Steps 1 and 3 also start construction of the main and secondary armament and offer the first option of many. Gun barrels are slide molded and have openings on the end and may be mounted with canvas shrouds, or without, with the barrel cradled, allowing them to be elevated up to 30 degrees. Turret Anton was built with barrel bags while Bruno, Caesar, and Dora were cradled without. The lower hull appears to accurately depict the lower hull hydrophones, bilge keels, rudders, props and vent openings.

My sample deck included the first flaw I’ve ever seen in a Flyhawk kit. It appeared triangular debris was caught in the die, requiring some rescribing of the planks.

After placing the forward anchors’ windless and breakwater as well as turret Anton, the real work started, creating the forward superstructure as well as the multi-part 20mm, 37mm, and 105mm anti-aircraft mounts. Step 4 has an option to create and mount the bridge wing arms, with solid parts painted canvas or a simple platform for aftermarket PE railings. P-2 and P-3 are curved parts that you will need to fit carefully to make sure the alignment is correct for when you get to Step 10 and mounting to the second deck. 

Step 8, building the stack, is interesting as the searchlight covers can be mounted open or closed and gantry cranes mount snugly, allowing movement. Next you create the cranes; I held off mounting the booms until the forward superstructure was added to allow the cranes heads to cradle correctly.

In Step 12, the fit between the aft to forward structures is so tight the midship catapult return wheels required sanding. This also is a good time to add the single PE catapult coverplate instead of trying to fit it in at Step 17. Again, the flywheels prevent proper seating of the PE coverplate so some modification is required. Also note there are two mount holes for each cat. The second hole should be used if the cat is extended to launch an aircraft.

The balance of the structure is straightforward and adding afterdeck vents and details wrapped up the build. Checking the nearly empty sprues, I found the short vents O-93 and O-97 at the rear of turret Caesar were shown in finishing drawings but never listed on the instructions, so added them to the deck.

The two Arado 196 aircraft are 10- to 12-part mini-kits and include the option of folded wings as well as marking options for the four aircraft assigned to the Bismarck.

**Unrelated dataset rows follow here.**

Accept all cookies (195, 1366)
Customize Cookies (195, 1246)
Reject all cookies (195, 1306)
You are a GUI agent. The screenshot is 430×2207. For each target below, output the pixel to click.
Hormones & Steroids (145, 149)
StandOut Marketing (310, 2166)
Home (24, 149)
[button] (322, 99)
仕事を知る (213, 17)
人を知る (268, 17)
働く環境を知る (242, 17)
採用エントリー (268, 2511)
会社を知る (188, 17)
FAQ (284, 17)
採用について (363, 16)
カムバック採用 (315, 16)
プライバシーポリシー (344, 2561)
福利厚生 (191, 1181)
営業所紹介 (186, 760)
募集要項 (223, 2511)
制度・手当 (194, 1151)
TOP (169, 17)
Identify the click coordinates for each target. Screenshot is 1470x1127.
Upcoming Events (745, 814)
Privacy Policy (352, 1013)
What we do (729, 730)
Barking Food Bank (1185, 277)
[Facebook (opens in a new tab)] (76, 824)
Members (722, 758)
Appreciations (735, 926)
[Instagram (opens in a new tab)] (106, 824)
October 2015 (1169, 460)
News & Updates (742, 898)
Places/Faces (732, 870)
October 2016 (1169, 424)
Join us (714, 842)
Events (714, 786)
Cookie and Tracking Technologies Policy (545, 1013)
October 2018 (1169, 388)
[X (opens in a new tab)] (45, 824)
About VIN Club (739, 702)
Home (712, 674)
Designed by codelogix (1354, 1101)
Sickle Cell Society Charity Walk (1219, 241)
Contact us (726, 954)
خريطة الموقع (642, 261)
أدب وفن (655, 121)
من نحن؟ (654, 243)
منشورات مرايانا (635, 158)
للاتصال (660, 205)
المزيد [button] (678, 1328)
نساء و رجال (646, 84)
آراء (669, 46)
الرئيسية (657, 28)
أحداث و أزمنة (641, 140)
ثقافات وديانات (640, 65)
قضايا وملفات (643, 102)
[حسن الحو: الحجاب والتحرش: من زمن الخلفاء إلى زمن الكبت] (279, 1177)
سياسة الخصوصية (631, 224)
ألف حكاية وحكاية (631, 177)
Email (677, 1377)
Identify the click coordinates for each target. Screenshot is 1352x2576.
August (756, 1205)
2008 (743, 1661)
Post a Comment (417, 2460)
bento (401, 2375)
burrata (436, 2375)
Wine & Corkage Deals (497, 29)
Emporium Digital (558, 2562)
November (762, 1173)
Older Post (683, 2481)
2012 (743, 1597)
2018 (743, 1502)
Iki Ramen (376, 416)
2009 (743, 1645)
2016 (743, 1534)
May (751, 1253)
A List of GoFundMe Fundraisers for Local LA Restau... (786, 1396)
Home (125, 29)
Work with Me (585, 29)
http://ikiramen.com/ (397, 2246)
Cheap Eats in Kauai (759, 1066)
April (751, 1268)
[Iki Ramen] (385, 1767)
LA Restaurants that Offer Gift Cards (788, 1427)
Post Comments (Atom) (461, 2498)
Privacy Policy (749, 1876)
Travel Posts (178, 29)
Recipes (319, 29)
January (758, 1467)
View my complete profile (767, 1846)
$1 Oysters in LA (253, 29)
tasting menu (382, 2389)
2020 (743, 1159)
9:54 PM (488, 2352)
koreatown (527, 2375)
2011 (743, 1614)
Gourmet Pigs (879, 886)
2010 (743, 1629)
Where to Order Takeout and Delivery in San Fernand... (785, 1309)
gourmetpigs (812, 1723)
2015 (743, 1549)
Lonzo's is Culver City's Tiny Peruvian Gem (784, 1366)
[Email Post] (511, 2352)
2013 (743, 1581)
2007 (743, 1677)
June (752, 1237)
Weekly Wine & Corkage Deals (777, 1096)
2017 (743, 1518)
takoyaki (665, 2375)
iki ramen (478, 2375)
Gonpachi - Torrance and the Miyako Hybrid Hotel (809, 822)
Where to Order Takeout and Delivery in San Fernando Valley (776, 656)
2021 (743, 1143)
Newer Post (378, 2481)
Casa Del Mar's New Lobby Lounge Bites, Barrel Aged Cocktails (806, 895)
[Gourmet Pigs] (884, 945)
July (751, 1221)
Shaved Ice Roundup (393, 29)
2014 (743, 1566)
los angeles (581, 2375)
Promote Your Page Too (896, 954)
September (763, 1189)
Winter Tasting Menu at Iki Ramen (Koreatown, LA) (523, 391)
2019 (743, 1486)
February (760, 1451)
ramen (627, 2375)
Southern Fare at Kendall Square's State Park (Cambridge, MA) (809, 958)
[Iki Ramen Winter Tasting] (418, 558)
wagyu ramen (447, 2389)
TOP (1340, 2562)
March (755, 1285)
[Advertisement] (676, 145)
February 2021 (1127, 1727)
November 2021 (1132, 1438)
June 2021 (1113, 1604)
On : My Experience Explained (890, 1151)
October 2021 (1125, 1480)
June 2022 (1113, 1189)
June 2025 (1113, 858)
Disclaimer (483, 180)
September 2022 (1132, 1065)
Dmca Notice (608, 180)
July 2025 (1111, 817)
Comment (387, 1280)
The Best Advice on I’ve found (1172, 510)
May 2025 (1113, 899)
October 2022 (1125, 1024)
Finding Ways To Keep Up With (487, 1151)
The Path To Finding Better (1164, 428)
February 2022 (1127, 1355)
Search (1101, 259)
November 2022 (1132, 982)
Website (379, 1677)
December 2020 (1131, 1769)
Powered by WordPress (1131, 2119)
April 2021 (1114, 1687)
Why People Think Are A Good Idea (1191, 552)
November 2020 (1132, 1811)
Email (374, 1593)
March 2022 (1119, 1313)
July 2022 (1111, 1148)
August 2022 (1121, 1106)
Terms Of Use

My references were varied but included data from Breyers Battleships/Cruisers 1905-1970, pp. 299-304, while a valuable online resource is

A 600+ parts kit does take time, so it was a perfect build during a cold January. It offers a special challenge of keeping track of hundreds of parts less than 1mm in size. Static cling, the bane of all modelers, caused parts to migrate to the back of tools, fingers, etc. So, I offer a helpful hint: use the tacky backing of a Post-it note to gently hold those micro bits until you are ready to place them.

Note: A version of this review appeared in the May 2019 issue.